At the press conference, dozens of people carrying signs
asked the community to join them April 10 at the Washington
rally for immigration reform that would offer a path to
citizenship for the 11 million undocumented immigrants living
in the United States.

“We have worked with many local leaders. Faiths have come
together to make this marvelous dream a reality,” said Father
Jose E. Hoyos, director of the Arlington diocesan Spanish
Apostolate, who encouraged the community to come out for the
rally.

Father Hoyos and other religious representatives participated
in the press conference to show that many faiths support a
just immigration reform.

“We are not talking about illegal people. These are human
beings, not numbers,” Father Hoyos said in Spanish. “To all
those who are already American citizens, let’s support those
who are not. Let’s not be satisfied with saying that we are
citizens and leave others behind.”

Walter Tejada, chairman of the Arlington County Board, asked
Northern Virginians to protect the American tradition of
family, worship and political participation by stopping
deportations and keeping families together.
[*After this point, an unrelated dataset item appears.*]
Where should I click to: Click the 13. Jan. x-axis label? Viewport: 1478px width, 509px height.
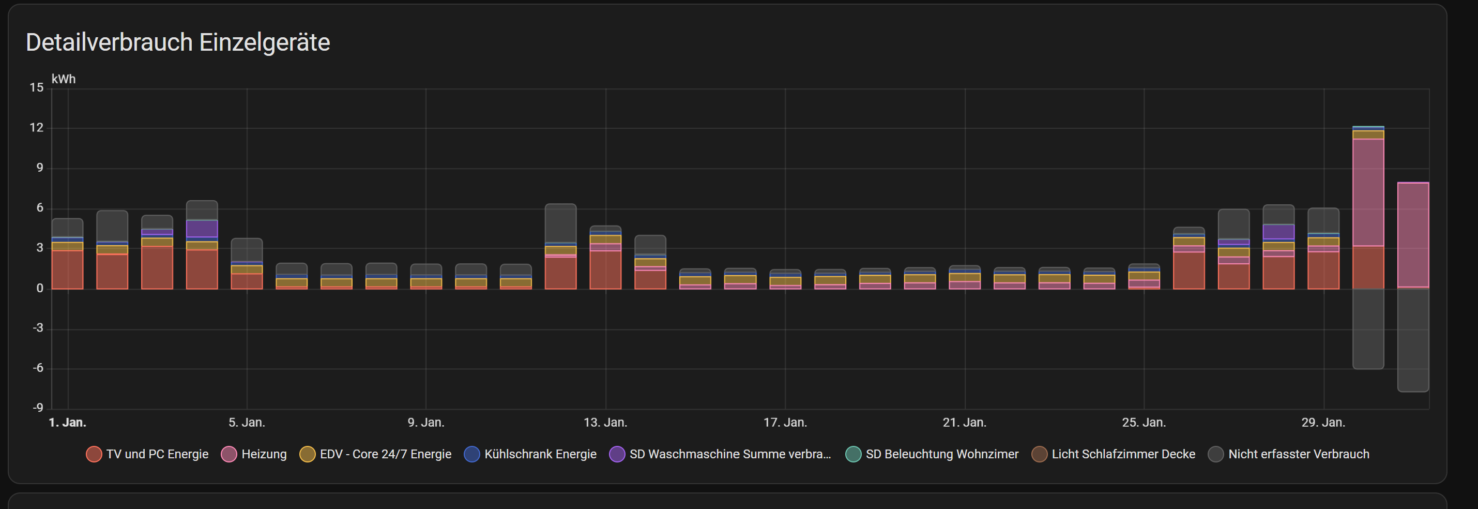(605, 422)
“There are some things in life that transcend whatever
personal preferences that we may have and comprehensive
immigration reform is the thing that unites all of us,”
Tejada said at the press conference.

Rally organizers expect tens of thousands of people,
including immigrants’ families, and labor and immigrant
rights supporters to make their demands clear to Congress at
the U.S. Capitol. Many of the people at the rally will come
from Virginia, Maryland and Washington, said Gustavo Torres,
the president of CASA in Action, one of the nonprofits
organizing the rally.

Local organizers added that showing up at the rally was even
more important now that the Senate announced they are close
to reaching some kind of immigration reform. The details of
this bipartisan progress in drafting a law to reform the
immigration system in the U.S. are still unknown.

Immigration rights supporters, including the U.S. Conference
of Catholic Bishops, are asking for a reform that includes a
clear path to citizenship for the undocumented, a future flow
worker program and a family-based immigration reform.
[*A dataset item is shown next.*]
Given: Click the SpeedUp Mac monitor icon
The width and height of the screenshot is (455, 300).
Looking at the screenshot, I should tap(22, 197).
Father Hoyos said that the rally was the best venue to defend
immigrants’ human rights and added that the church, as a
beacon of morality, should participate.

“Our Bishop (Paul S. Loverde) has given us his support to
participate in these rallies, so we can welcome our people,
our communities of immigrants, who are the majority of those
who come to church,” Father Hoyos told the Catholic Herald.
“Also, the Gospel tells us that when a country welcomes the
stranger, it becomes blessed. And I think that the United
States will receive many blessings.”

The press conference ended with a prayer thanking God for
arriving to the “historic moment when reform is possible” and
asking for “courage and persistence to go to the streets and
ask for justice.”

Negro can be reached at [email protected]
or on Twitter @MNegroACH.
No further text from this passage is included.